Suffering Unto Perfection

By Kenneth E. Hagin

 

When tests, trials, and persecutions assail you, stand your ground on the Word and obey what God has said to you.

Yes, you may suffer for a while, but you’ll eventually come out on top! You will be blessed, others will be blessed, and the Kingdom of God will be exalted!

Though he [Jesus] were a Son, yet learned he obedience by the things which he SUFFERED;

And being made PERFECT, he became the author of eternal salvation unto all them that obey him.
– Hebrews 5:8,9

One great lesson to be learned by Christians is that God has His own way of working out His will in our lives. Our text says Jesus, the Son of God, learned obedience and was made perfect by the things He
suffered.

Suffering is a subject we don’t necessarily like to talk about. One reason we don’t is that we can sometimes get carried away with only one side of the truth about suffering.

When it comes to the subject of suffering, folks get all tangled up, so to speak. In other words, they’ve done the same thing with the subject of Christian suffering that they’ve done with the subject of prayer. They’ve taken all types of suffering, put them in the same sack, shook them up, and then poured them all out together.

But all suffering is not the same just like all prayer is not the same. The Bible plainly teaches that.

 

I PETER 2:19-21

19 ..this is thankworthy, if a man for conscience toward God endure grief, SUFFERING wrongfully. 20 For what glory is it, if, when ye be buffeted for your faults, ye shall take it patiently? but if, when ye do well, and SUFFER for it, ye take it patiently, this is acceptable with God. 21 For even hereunto were ye called: because Christ also SUFFERED for us, leaving us an EXAMPLE, THAT YE SHOULD FOLLOW HIS  STEPS.

Verse 21 says that Christ suffered for us, leaving us an, example, that we should follow in His steps. Since all suffering is not the same, we need to distinguish between Christ’s example in suffering and Christ’s
substitution in suffering.

Here is the difference: We can follow Christ’s example in suffering, but we cannot follow His substitution in suffering.

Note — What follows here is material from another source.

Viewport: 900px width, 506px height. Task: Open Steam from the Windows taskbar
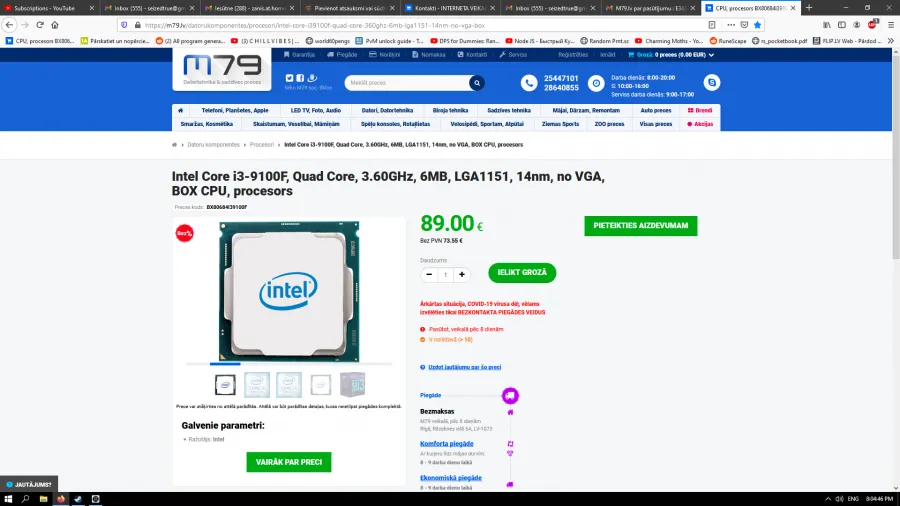(x=78, y=499)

Christ’s substitution in suffering means His substitutionary death on the Cross when He took our place. In suffering death – in shedding His blood and taking our sin upon Himself – He was our Substitute. In
other words, He suffered those things so we wouldn’t have to suffer them.

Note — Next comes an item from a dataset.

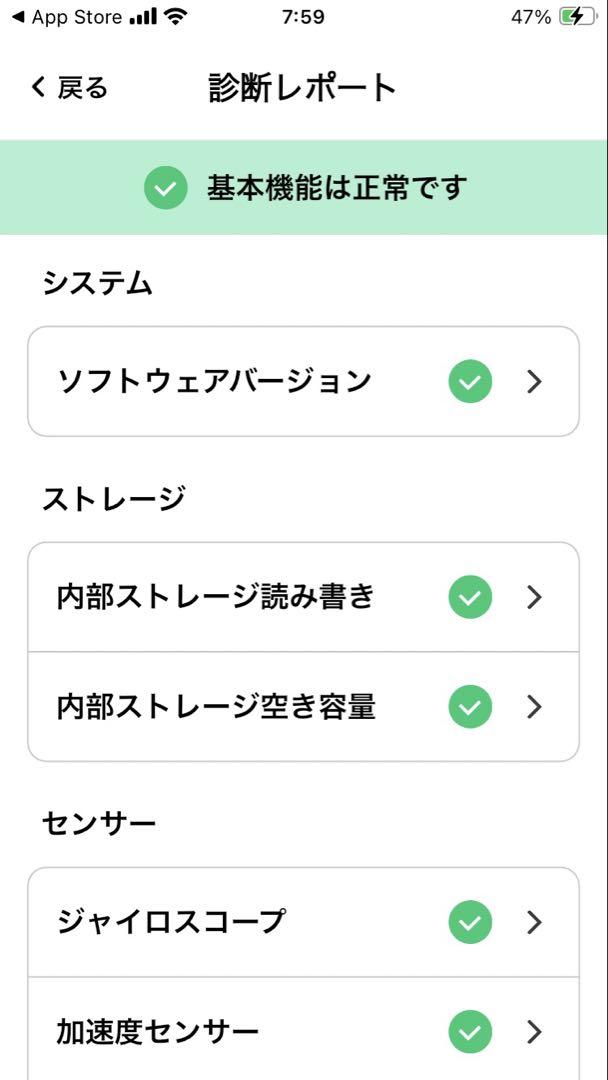
Task: Tap the green check icon for ソフトウェアバージョン
Action: click(470, 381)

When Christ died on the Cross, He suffered sin, sickness, and disease so we wouldn’t have to. Yet people still get this business of suffering all mixed up in their heads. For example, someone who’s sick
will say, “Well, I’m just suffering for Jesus.”

But, no, a sick person is not suffering for Jesus. Jesus redeemed mankind from sickness and disease (Deut. 28; Isa. 53:4,5: Gal. 3:13,14). Jesus suffered sickness and disease for us – in our place – not as our example but as our substitute. In other words, we can’t follow in Christ’s steps in His substitutionary suffering.

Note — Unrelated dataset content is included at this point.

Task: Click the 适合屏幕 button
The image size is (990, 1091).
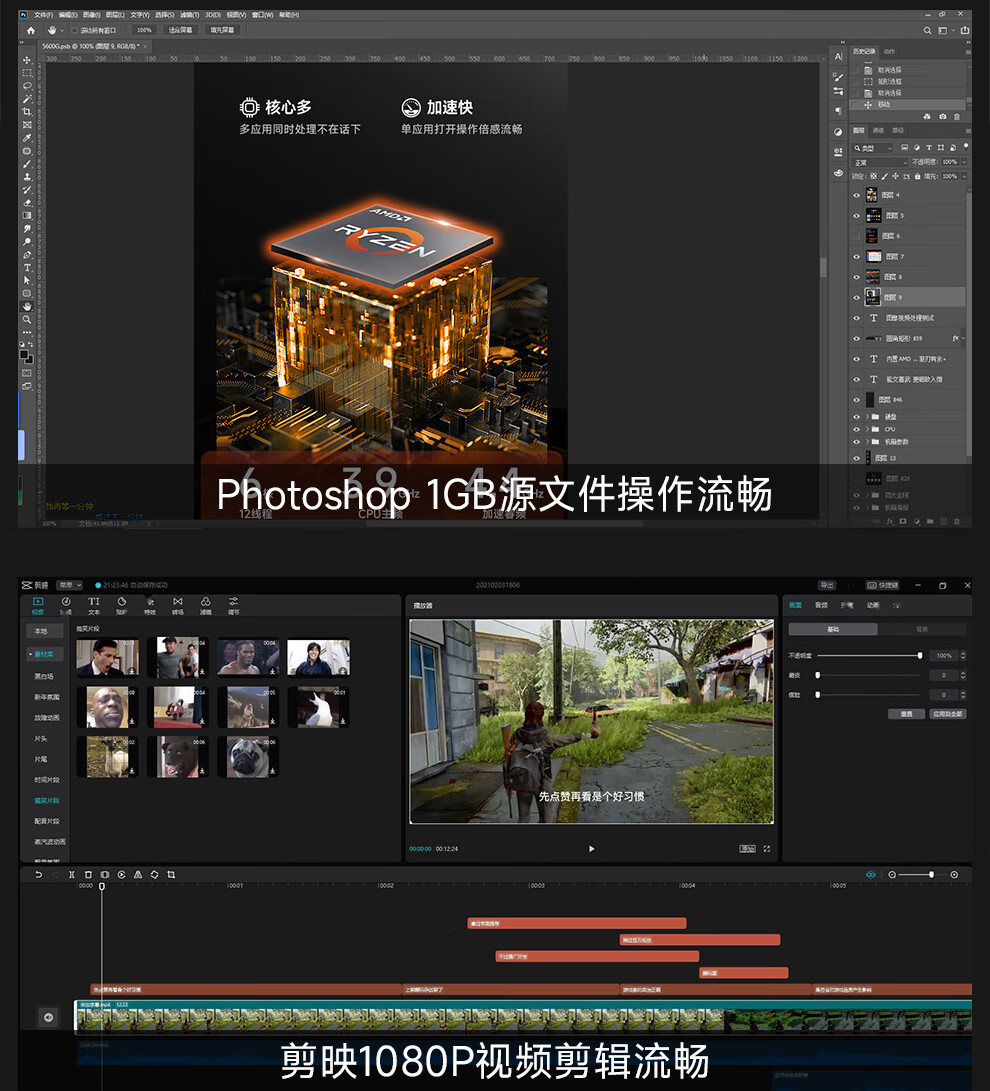Action: (x=180, y=30)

But in Christ’s example in suffering, He was reviled, persecuted, and spoken against, and there was suffering in that. The way He reacted to the persecution and suffering inflicted upon Him is our example. And in the midst of that kind of suffering, we should follow in His steps.

 

I PETER 2:22,23

22 Who [Jesus] did no sin, neither was guile found in his mouth:

23 Who, when he was reviled, REVILED NOT AGAIN; when he SUFFERED, he THREATENED NOT; but COMMITTED HIMSELF TO HIM THAT JUDGETH RIGHTEOUSLY.

We know that Jesus suffered sickness and disease in His substitutionary suffering so we wouldn’t have to suffer those things. But on the other hand, we do experience the kind of suffering Jesus experienced in First Peter 2:23. For example, at one time or another, every one of us has been reviled, talked against, and persecuted.

That’s what this passage in First Peter is talking about. We should follow in Christ’s steps in His example in suffering. For instance, when Jesus was reviled, the Bible said “He reviled not again.” He didn’t act toward those who reviled Him in the same way they acted toward Him. And it said that when He was threatened by folks, He “threatened not.” He didn’t threaten them in return. He just went right on doing His Father’s business.

Let’s look at our main text again.

HEBREWS 5:8,9

8 Though he were a Son, yet learned he obedience by the things which he suffered;

9 And being made perfect, he became the author of eternal salvation unto all them that obey him.

This passage isn’t just talking about Jesus’ suffering by going to the Cross of Calvary as our Substitute. Stop and think about all the things Jesus suffered in coming to the earth as a man. First, the Word tells us in Philippians 2:7 that He “… stripped Himself [of all privileges and rightful dignity] so as to assume the guise of a servant (slave), in that He became like men and was born a human being” (Amp.).

The Word of God states that Jesus laid aside the use of His mighty power and glory, becoming a man. That was a terrible price to pay in itself. Think about what it cost the Lord Jesus Christ to lay aside His mighty power and glory!

Jesus was obedient to come to the earth to do His Father’s will. And we know that Jesus continued to be obedient to His Heavenly Father throughout His life on the earth.

 

HEBREWS 2:18

18 For in that he himself HATH SUFFERED BEING TEMPTED, he is able to succour [come to the aid of] them That are tempted.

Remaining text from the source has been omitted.